Heading to a convention in Indy? Here are some side trips to try


The schedule for conventioneers tends to be packed. With trade-show floors to traverse, meetings to manage, and business cards to swap, downtime can be at a minimum.

Which is why, when downtime miraculously does appear, advantage must be taken.

Of course, any earnest local or up-to-date guidebook can steer you toward obvious offerings for a uniquely Indy experience—a harrowing two-seater ride around the Indianapolis Motor Speedway, a sinus-clearing St. Elmo shrimp cocktail, an eyeball-to-eyeball visit with the personality-packed orangutans at the Indianapolis Zoo, for example.

But those surefire picks are just the tip of what the environs around downtown have to offer. If you have a window of time–or if you have a tagalong hankering for something to do while you tend to your business—consider these options:


places-rhythm-20-15col.jpgRhythm Discovery Center

For an attraction with a prime downtown location, this celebration of all things percussive still isn’t on everyone’s radar. Tucked into the basement of Claypool Court, it’s a prime place to go if you have music fans in your entourage. Founded in 2009, it mixes artifacts and interactives. An 8-foot gong, sound-isolating practice rooms and more exotic instruments than you can shake a marimba at all add to the experience. Notable visitors have included Wilco drummer Glenn Kotche, Andres Forero from the “Hamilton” orchestra, and Kenny Aronoff, best known from his work with John Mellencamp. 110 W. Washington St., 317-275-9030. (IBJ photo/Eric Learned)

(IBJ file photo)

Action & Atomic Duckpin Bowling

Fountain Square is just a short Uber, Lyft, cab or scooter ride beyond downtown. And anchoring this active, funky neighborhood is the Fountain Square Building, opened in 1928. Then, as now, a prime attraction is bowling, specifically duckpin bowling. The variant features orbs that look more like bocce than bowling balls, shortened alleys, and three shots at completing a frame. Although both locations in the building are fun and nostalgically cool, the upstairs Action wins out over the basement Atomic. 1107 Prospect St., 317-685-1955.

(IBJ file photos)

places-lucas-oil-5-1col.jpgLucas Oil Stadium Tour

Sure, you can grab tickets to a Colts game if one happens to coincide with your convention. But you can also take a 90-minute tour Mondays through Fridays that provides access to the locker room and the press box as well as the field itself. It’s a walking tour—wear comfortable shoes—but accommodations can also be made for those in wheelchairs or pushing strollers. With two weeks’ notice, you can schedule a private tour. 500 S. Capitol Ave. (It’s a big building.
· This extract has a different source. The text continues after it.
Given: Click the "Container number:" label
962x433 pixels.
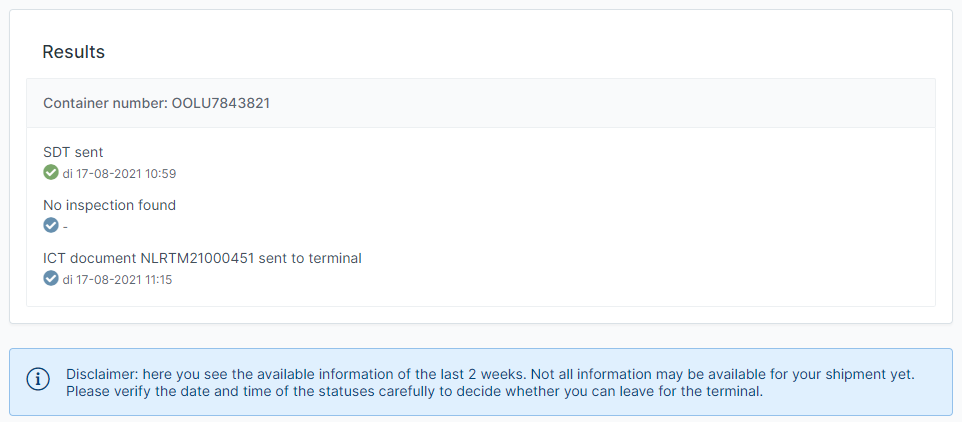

You can’t miss it.) 317-262-8600.

(Photo courtesy of Lavengood Photography)

Public art tour/Indiana Pacers Bikeshare/Indianapolis Cultural Trail

That path you see wrapping around downtown and beyond? That’s the Indianapolis Cultural Trail. And with the help of the multiple Pacers Bikeshare stations, it’s simple to navigate and create your own Indianapolis public art tour. Sticking to the trail will take you past Julian Opie’s “Ann Dancing” and Jamie Pawlus’ “Care/Don’t Care” while also giving you a great view of many of the 46 murals in conjunction with the city’s hosting of the 2012 Super Bowl. Far from strictly sports-minded, these include Pamela Bliss’ multi-story portrait of Indianapolis native son Kurt Vonnegut Jr. and Carl Leck’s “Trivergence” (look under the bridge). For a guide to Indianapolis public art, visit www.indyartsguide.org/public-art. For bikeshare info, call 317-653-1947.

(IBJ file photo)

Kurt Vonnegut Museum and Library

Speaking of Vonnegut, a short stroll from the Indiana Convention Center takes you to this celebration of his work and legacy. Check out his doodled drawings, rifle through his rejection letters, and peruse first editions of his books. 340 N. Senate Ave., 317-423-0391.

(IBJ file photo)

Indiana History Center

Known for its “You Are There” interactive exhibitions featuring costumed actors, the Indiana History Center is also home to a deep collection of materials to help you track down your roots. Zero in on photos of your hometown as your grandparents knew it, search through Civil War diaries, and participate in genealogy and programs. The center also has one of the best gift shops in town if you want to go beyond the standard Indy T-shirt. 450 W. Ohio St., 317-232-1882.

(IBJ photo/Eric Learned)



Indy’s improvisation comedy scene has experienced a growth spurt recently with the training ground for many of these talented seat-of-the-pants performers being this Mass Ave club. Its central program is a refereed, family-friendly battle between two teams of “act-letes” who use audience suggestions as laugh fodder. 721 Mass Ave., 317-951-8499.

(IBJ photos/Eric Learned)

places-medicalmuseum-17-1col.jpgIndiana Medical History Museum

Sometimes, you might just want to try something unusual. And there aren’t too many places in Indianapolis as engagingly unusual as this west-side spot. Located on the grounds of what used to be Central State Hospital, where research was done into the causes of mental illness, the attraction includes visits to the laboratories, autopsy room and an anatomical museum that includes displays of, yes, brains. 3045 W. Vermont St., 317-635-7329.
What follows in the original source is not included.